Whether it’s saving our libraries, increasing our police force, or attracting high-quality businesses to our community, Ed is usually taking the lead on the most critical issues facing our community. And he does his work with a combination of heart and brain. Ed’s heart is clearly in Ventura; he cares deeply about our community and the people who live here. Yet Ed’s brain – his analytical approach and his no-nonsense business background – helps all of us on the council to think through the different options and come up with common-sense solutions.
Serving on the City Council also requires knowing how to work with a very broad range of constituencies, people, and organizations. No one I know does this better than Ed. To see how effective he is at consensus-building, all you have to do is look at the list of people endorsing him this year. Here’s just one example: To my knowledge, Councilmember Jim Monahan – a business advocate and former owner of a welding company – has never agreed on anything with former Councilmember Gary Tuttle, an athlete and longtime environmental activist. Yet they both support Ed Summers.

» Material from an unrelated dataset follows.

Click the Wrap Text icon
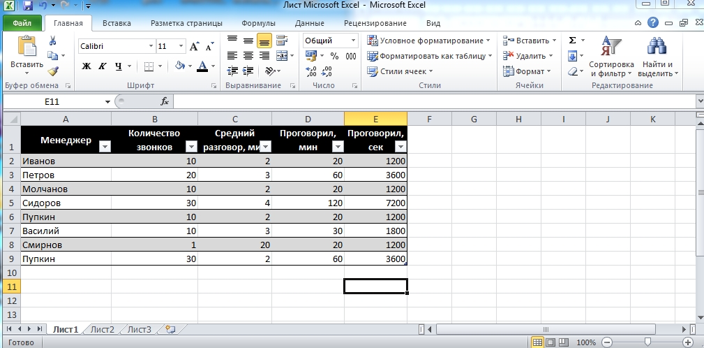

Just to give you a taste of Ed’s leadership skills, here are a few things he’s accomplished in his first term:
-- Ed was our City Council leader on the Ventura Economic Summit last May. Thanks to his leadership, the city and the business community are now moving forward in an unprecedented partnership on a wide range of actions to improve the business climate in Ventura.
-- Ed has also chaired our City Council Economic Development Committee since his election in 2005. He has led the way in forging partnerships with entrepreneurs and venture capitalists in making Ventura one of the emerging high-tech centers of Southern California. As a member of the Economic Development Committee, I have learned a lot from Ed about how to attract business to our community.
-- Ed has been equally strong is protecting our neighborhoods from overdevelopment. Ed and I worked together to create the city’s View Task Force, whose stellar work has led to strong new protections to protect our community’s precious views and ensure that homeowners continue to have sunlight in their yards.
-- Ed has continually supported our community’s efforts to protect the hillsides. He has been a key player in implementing our General Plan provisions that prevent hillside development and has once again been endorsed by the Ventura Citizens for Hillside Preservation.
-- Ed is a big library advocate as well – and he’s gone far beyond the call of duty in helping to save his own neighborhood library, Wright Library. Last spring, Ed raised more than $6,000 for the Wright Library by dancing in the Salsa Festival over in Oxnard.
In short, Ed is that rare public official who can build bridges with practically everybody, who knows how to lead, and and – most important to me – who understands how prosperity and quality of life must work together for Ventura to be a great place.
I hope you’ll join me in voting for Ed on November 3, so that we can take advantage of his rare leadership skills for another four years.